Born in New York City, Elsie Ferguson was the only child of Hiram and Amelia Ferguson, her father was a successful attorney. Raised and educated in Manhattan, she became interested in the theater at a young age and made her stage debut at seventeen as a chorus girl in a musical comedy. She quickly became known as one of the most beautiful women to ever set foot on the American stage. For almost two years from 1903-05 she was a cast member in The Girl from Kays which despite its title starred Sam Bernard. In 1908 she was leading lady to Edgar Selwyn in Pierre of the Plains. By 1909, after several years apprenticeship under several producers including Charles Frohman, Klaw & Erlanger, Charles Dillingham and Henry B. Harris, she was a major Broadway star, starring in Such A Little Queen. In 1910, she spent time on the stage in London. Actresses Evelyn Nesbit and Ethel Barrymore were friends of hers.
During World War I, a number of Broadway stars organized a campaign to sell Liberty Bonds from the theatre stage prior to the performance as well as at highly publicized appearances at places such as the New York Public Library. Ferguson, noted for her great beauty and as one of the "Park Avenue aristocrats," on one occasion is reputed to have sold $85,000.00 worth of bonds in less than an hour.

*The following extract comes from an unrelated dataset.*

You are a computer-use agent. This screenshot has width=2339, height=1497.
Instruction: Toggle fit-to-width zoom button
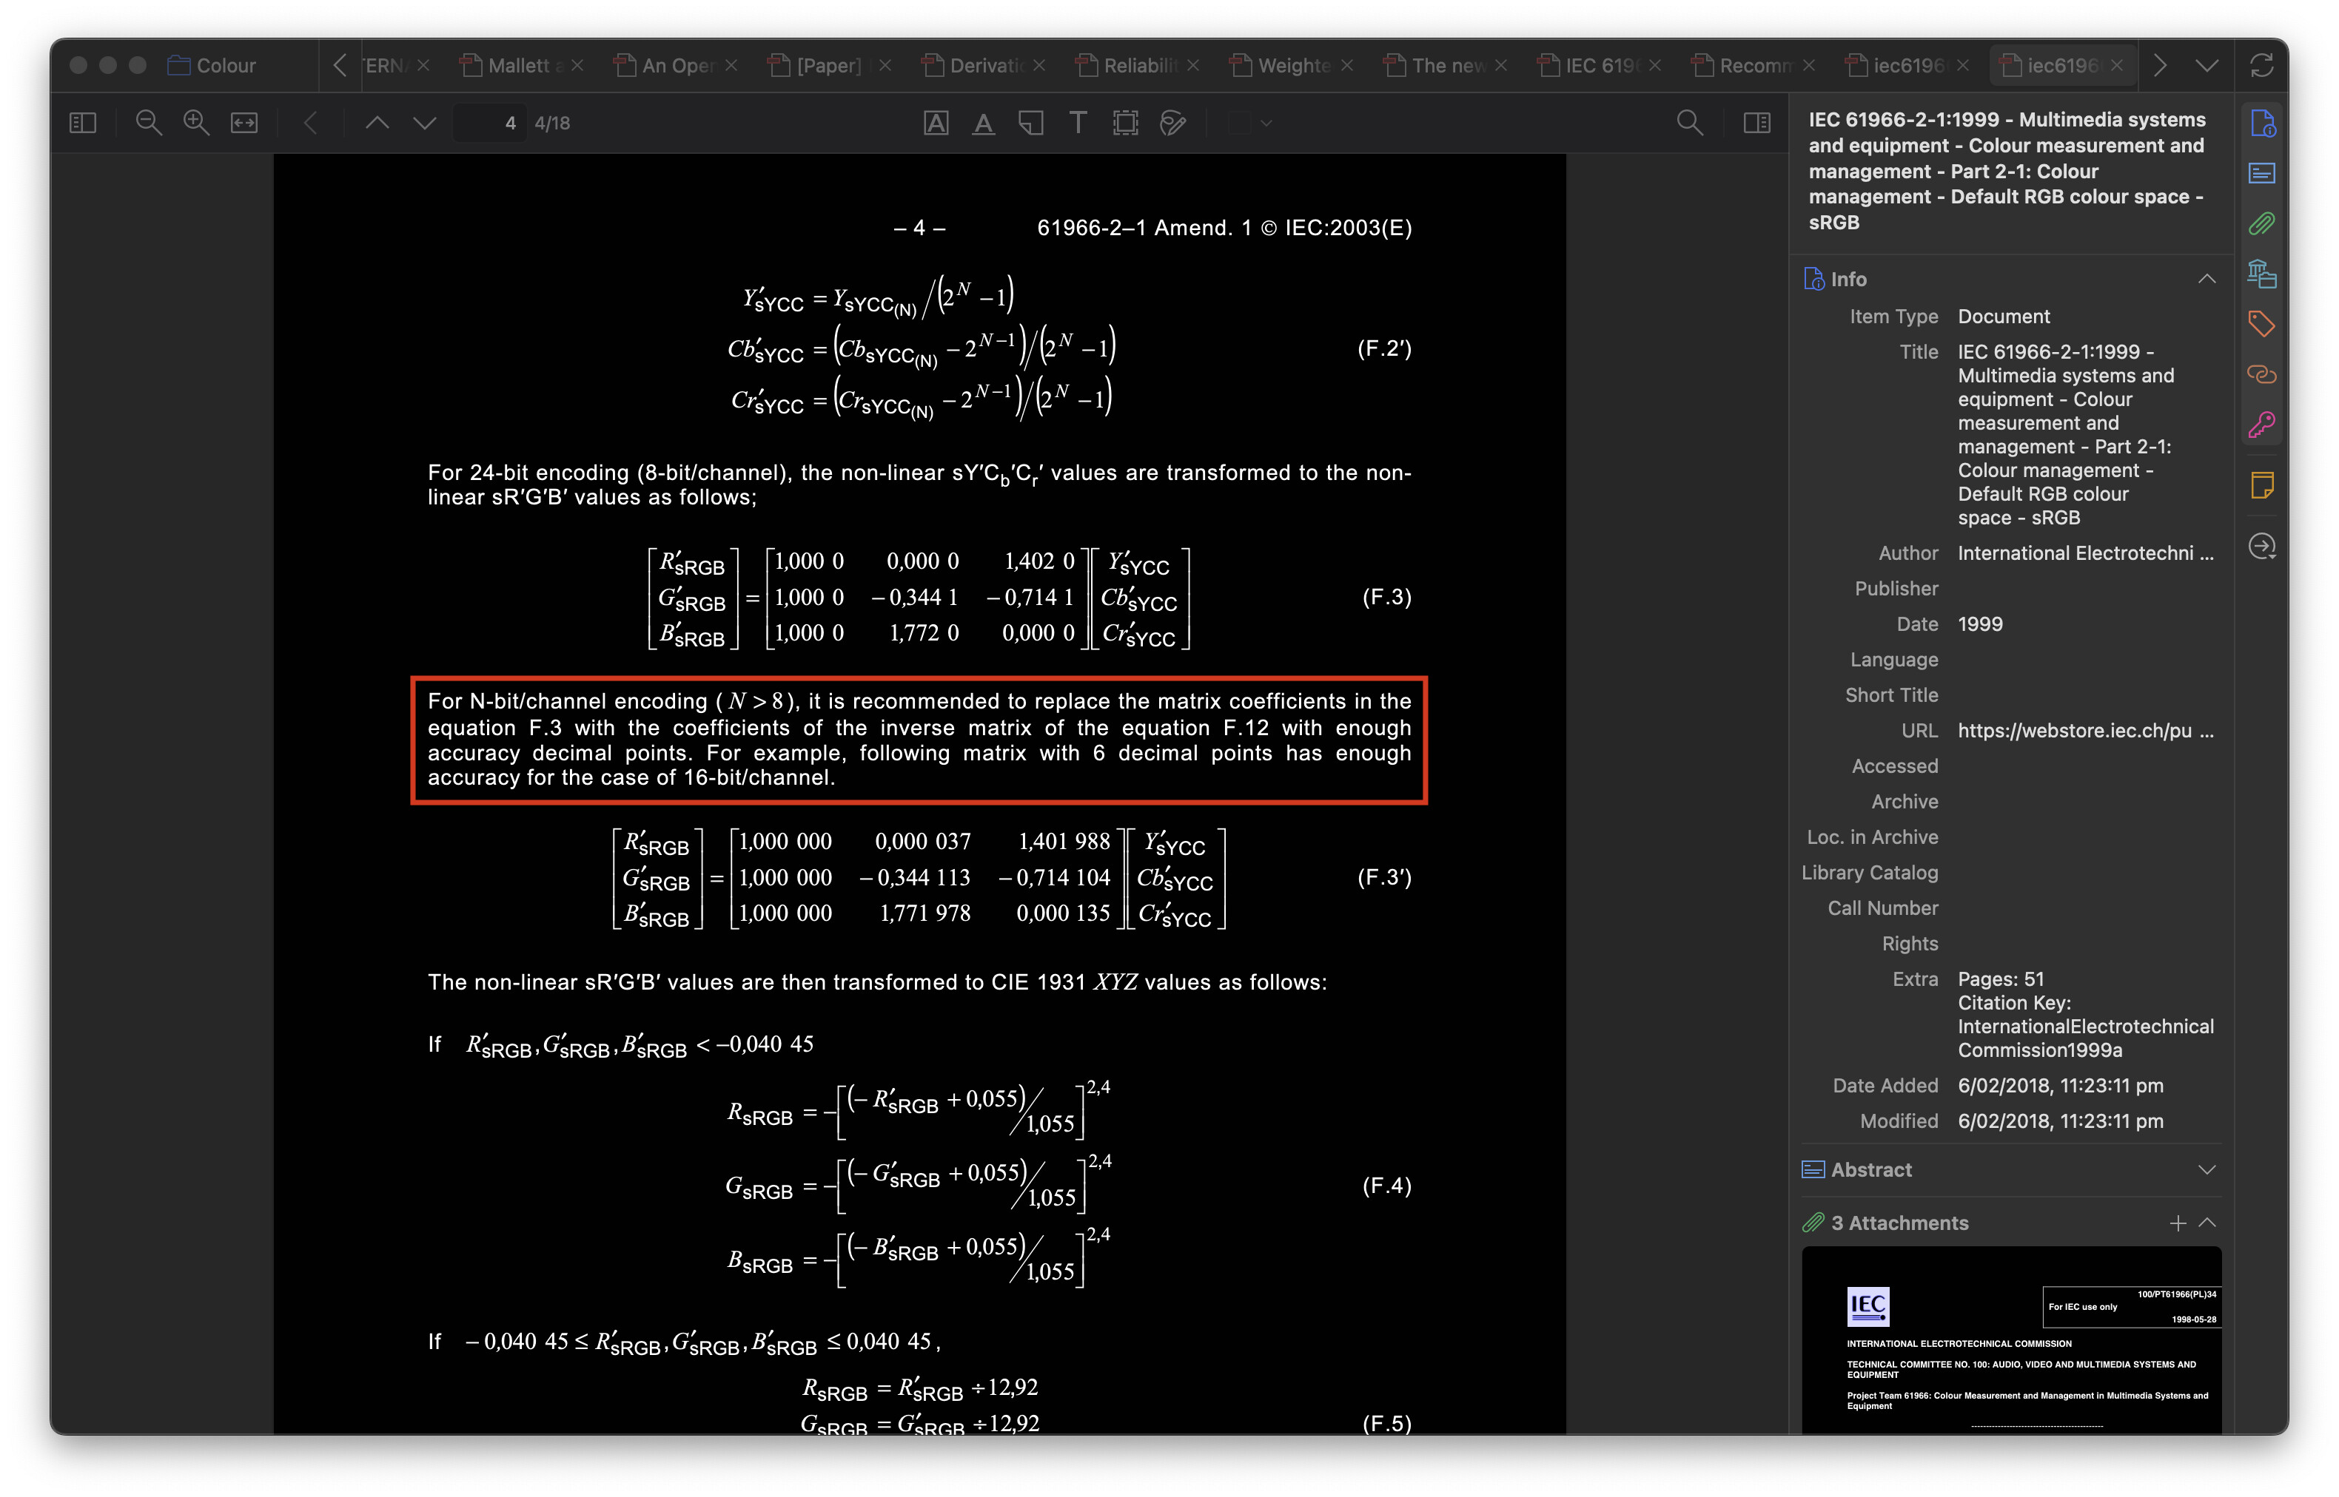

At the peak of her popularity, several film studios offered her a contract but she declined them all until widely respected New York-based French director, Maurice Tourneur, proposed she appear in the lead role as a sophisticated patrician in his 1917 silent film, Barbary Sheep. She also may have consented to films because she no longer had the protection of her Broadway employers Henry B. Harris, who died on the Titanic in 1912, and Charles Frohman, who perished on the Lusitania in 1915. Producer and director Adolph Zukor then signed her to an 18-film, three-year, $5,000-per-week contract.